Stored data entries
....
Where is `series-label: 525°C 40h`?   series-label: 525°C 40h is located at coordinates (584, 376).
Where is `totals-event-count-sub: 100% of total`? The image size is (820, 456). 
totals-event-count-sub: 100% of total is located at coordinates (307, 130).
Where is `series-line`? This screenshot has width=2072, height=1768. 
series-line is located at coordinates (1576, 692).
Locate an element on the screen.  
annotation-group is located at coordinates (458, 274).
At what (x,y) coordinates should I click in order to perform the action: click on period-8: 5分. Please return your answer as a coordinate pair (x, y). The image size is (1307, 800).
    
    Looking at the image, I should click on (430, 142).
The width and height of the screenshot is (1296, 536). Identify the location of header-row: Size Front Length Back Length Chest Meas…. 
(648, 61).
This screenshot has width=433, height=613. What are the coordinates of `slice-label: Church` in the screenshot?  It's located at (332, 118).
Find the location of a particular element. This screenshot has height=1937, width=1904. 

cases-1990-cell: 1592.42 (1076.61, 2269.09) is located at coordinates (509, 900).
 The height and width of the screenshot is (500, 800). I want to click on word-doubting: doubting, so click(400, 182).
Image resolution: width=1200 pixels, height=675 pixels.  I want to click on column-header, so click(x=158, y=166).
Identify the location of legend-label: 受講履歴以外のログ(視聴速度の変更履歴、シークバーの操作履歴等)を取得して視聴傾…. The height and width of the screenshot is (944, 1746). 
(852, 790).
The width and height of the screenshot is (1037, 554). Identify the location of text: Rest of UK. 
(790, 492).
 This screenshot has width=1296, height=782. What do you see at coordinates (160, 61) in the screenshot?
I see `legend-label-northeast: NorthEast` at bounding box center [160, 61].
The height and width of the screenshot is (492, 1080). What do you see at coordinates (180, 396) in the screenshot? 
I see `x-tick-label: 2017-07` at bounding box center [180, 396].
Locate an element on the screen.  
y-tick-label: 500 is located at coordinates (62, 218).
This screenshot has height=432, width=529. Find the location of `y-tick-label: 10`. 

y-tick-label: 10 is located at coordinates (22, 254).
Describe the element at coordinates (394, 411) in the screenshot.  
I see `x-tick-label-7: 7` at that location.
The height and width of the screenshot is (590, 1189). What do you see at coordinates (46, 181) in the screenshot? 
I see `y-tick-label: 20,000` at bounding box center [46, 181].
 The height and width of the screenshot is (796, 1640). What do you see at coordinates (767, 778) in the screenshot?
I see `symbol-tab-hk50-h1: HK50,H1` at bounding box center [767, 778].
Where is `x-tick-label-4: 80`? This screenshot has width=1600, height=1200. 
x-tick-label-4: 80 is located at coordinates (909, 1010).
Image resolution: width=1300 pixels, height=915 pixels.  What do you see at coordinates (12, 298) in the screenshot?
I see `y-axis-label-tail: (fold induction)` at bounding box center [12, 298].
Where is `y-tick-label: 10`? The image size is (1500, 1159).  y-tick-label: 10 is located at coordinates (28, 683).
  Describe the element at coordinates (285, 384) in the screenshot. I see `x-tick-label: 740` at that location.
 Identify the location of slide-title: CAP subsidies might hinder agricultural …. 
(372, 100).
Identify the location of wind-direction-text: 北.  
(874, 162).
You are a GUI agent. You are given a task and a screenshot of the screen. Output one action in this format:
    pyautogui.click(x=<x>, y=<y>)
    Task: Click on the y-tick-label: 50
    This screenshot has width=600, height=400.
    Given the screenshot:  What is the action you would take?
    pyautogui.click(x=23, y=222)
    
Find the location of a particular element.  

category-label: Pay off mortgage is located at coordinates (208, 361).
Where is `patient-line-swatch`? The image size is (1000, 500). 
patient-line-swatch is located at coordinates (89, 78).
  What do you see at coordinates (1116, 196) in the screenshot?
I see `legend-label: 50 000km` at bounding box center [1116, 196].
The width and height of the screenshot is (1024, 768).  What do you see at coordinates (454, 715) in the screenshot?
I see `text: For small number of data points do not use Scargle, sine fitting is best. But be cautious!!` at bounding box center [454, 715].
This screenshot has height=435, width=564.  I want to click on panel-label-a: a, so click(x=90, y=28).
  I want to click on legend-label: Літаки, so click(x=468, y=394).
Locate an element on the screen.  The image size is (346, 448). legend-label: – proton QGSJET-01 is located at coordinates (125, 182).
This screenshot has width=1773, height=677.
....
Please repeat everything from the line containing "What do you see at coordinates (1116, 196)" down to the end of the records, both ends included.

  What do you see at coordinates (1116, 196) in the screenshot?
I see `legend-label: 50 000km` at bounding box center [1116, 196].
The width and height of the screenshot is (1024, 768).  What do you see at coordinates (454, 715) in the screenshot?
I see `text: For small number of data points do not use Scargle, sine fitting is best. But be cautious!!` at bounding box center [454, 715].
This screenshot has height=435, width=564.  I want to click on panel-label-a: a, so click(x=90, y=28).
  I want to click on legend-label: Літаки, so click(x=468, y=394).
Locate an element on the screen.  The image size is (346, 448). legend-label: – proton QGSJET-01 is located at coordinates (125, 182).
This screenshot has width=1773, height=677.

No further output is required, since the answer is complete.